**Task to carry out**:
Report each line of the data that has "agent" somewhere in it.

**Records supplied**:
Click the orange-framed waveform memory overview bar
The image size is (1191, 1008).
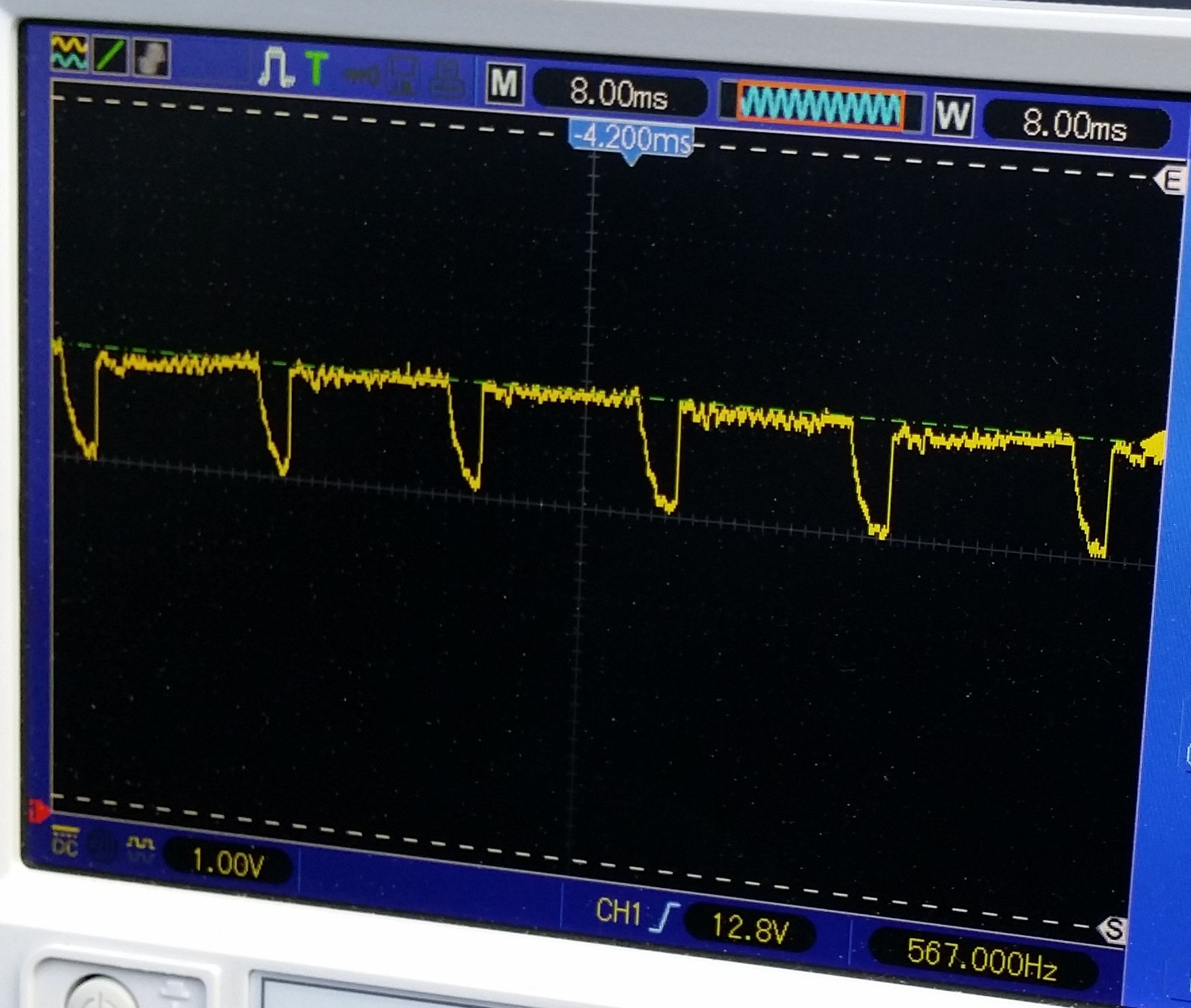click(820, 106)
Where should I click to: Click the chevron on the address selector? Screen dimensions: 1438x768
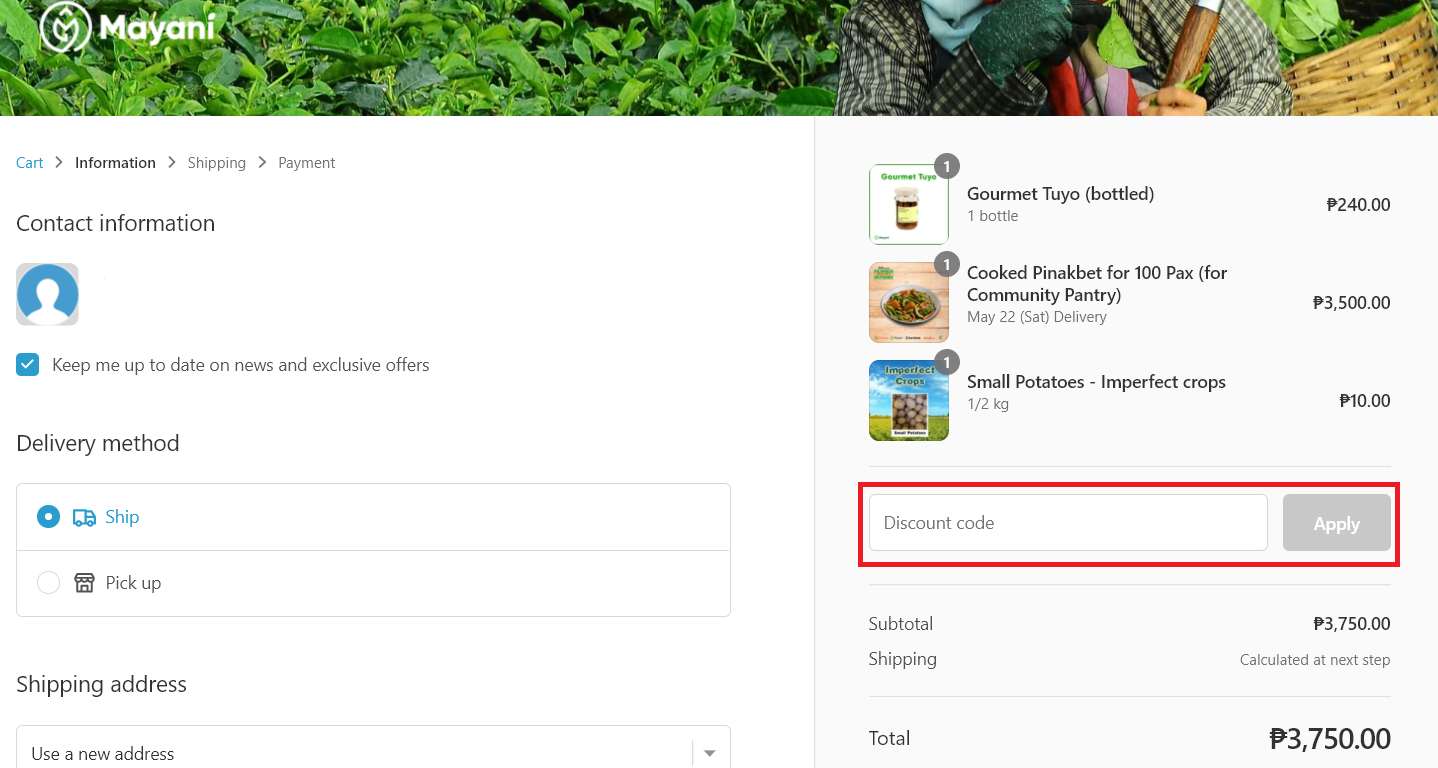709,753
--
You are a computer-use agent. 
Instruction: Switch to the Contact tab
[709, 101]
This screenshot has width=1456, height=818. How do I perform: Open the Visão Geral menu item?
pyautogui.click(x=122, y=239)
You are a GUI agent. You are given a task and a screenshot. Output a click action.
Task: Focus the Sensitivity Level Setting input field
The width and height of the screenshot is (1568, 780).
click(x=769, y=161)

**Answer to this task**:
You are a computer-use agent. 
You are a GUI agent. You are given a task and a screenshot. Output a click action.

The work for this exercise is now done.